In 02/2020 I went through some big changes that flowed effortlessly to me, i moved with my boyfriend to a different state & was lucky enough to have found a "great job" with his company. i went through the 2 week training and i did great, i was open minded about the whole process and it went smoothly, it was a Customer service representative position. I am great at learning new things and putting them to work right away, so I did amazingly great with this company, as i would work more and more on myself i started to realized how miserable i was with that job, but me being me i kept meditating, listening to positive affirmations and kept moving on with the job even though it did drive me crazy no matter how "amazingly great" i was at it.
One Monday morning i went to sit at my desk at home since it was a "work from home job". well i went to go sit at my desk at not later than 7:59am, and I BURST OUT IN TEARS, crying my eyes out and if i didn't have control over some of my emotions i would say i was having an anxiety attack. so i worked for an hour or so in this emotional state but i could not continue so called in for a sick day that day. I took a day for myself to see if i saw myself doing this kind of work any longer, i automatically knew the answer was a BIG bold NO!!!! The company as a whole is a great well put together place to work, but i could not do the negativity of it anymore, dealing with the phone calls NONSTOP. it was causing me to lose myself, damaging me mentally. and i couldn't do it anymore so i quit. it felt so right to quit, i felt like i took my power back!!! i felt and still feel like i did the right thing for myself. I told myself that i am tired of putting so much of my energy & effort into something that is not making me happy in anyway, i got tired of trading my priceless time/ life for an hourly job that making someone else wealthy & making me miserable with little time to enjoy the fat check i was getting.

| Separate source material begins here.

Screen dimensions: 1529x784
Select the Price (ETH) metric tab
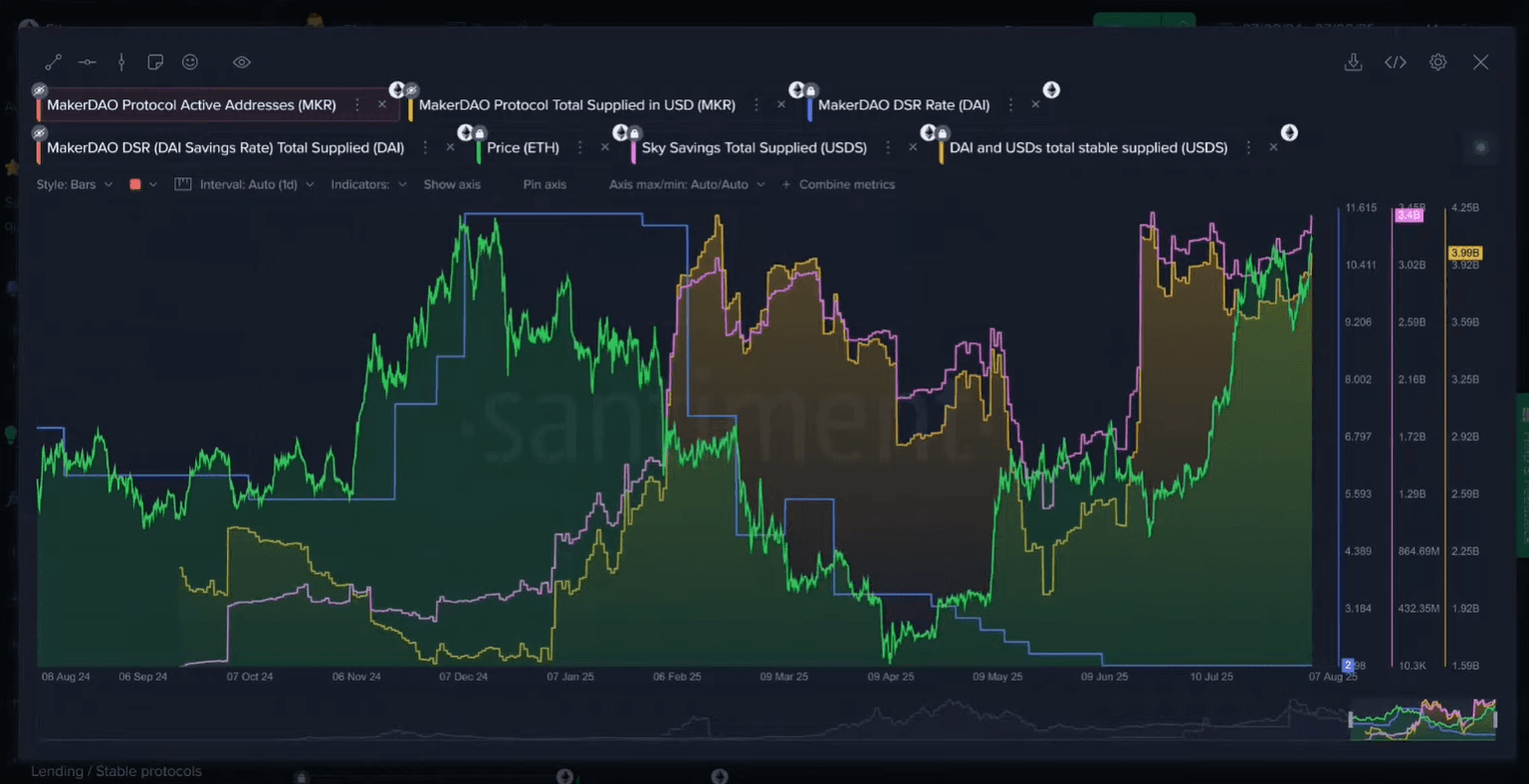coord(523,147)
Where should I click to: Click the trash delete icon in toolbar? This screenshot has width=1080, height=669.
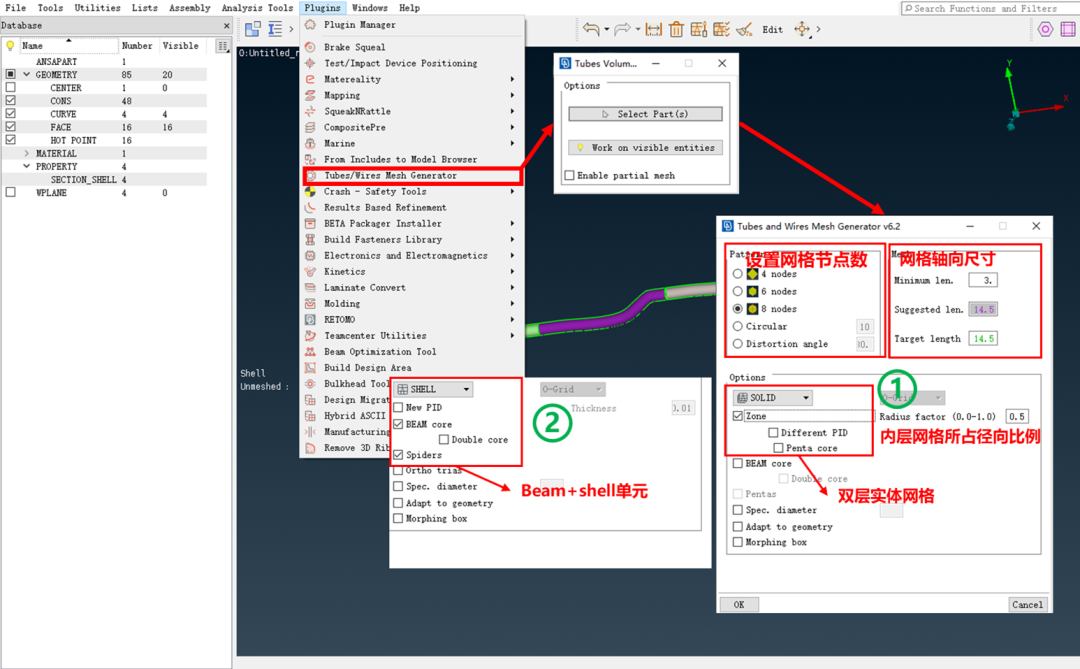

I decided that I was going to find what i would enjoy and make an income out of it. well i quit my job and thankfully i have a boyfriend who immediately understood that ONES happiness comes first and supported my decision. So with his income, both his & my needs are met every month & Im grateful for that.
keep in mind that I DO NOT WANT TO REPLACE THE OLD JOB WITH ANOTHER JOB, I WANT TO REPLACE IT WITH MY PASSION, WITH SOMETHING IM GOING TO ENJOY DOING THE REST OF MY LIFE. I am done with the loop of working a 9-5 job, giving someone a portion of my life for a portion of their " Fat check"
this is what i need help overcoming: soon after i quit, i started to feel this feeling in my stomach that i'm going to run out money in my bank account, & therefore not be able to buy what i want or meet my needs. i also have a hard time asking others for help or support. these are dormant beliefs that were triggered by me quitting my job. it feels negative and it messes with me trying to manifest the career & lifestyle i desire!
I have difficulty seeing myself getting to the "next step" especially right now with this pandemic and not being able to go out that much and " take action" the other thing is that my "logical" mind tells me everyday to look for a job online, to go on indeed or craigslist. but i do not feel like that is the kind of action i need to be taking since i don't want to replace a job with another job. then here comes the argument in my head:
" look for a job, to develop more valuable skills in what you want to make your passion"
"looking for a job is forced action, is not inspired action, therefore is not the right action" so these beliefs keep me from taking ANY action.
I am so ready to get back to putting all my energy into a work that is fulfilling for me as a whole, I just cant seem to take the first step, or maybe I'm being too hard on myself? well whichever the case is, I feel like different perspective besides my own would help immensely!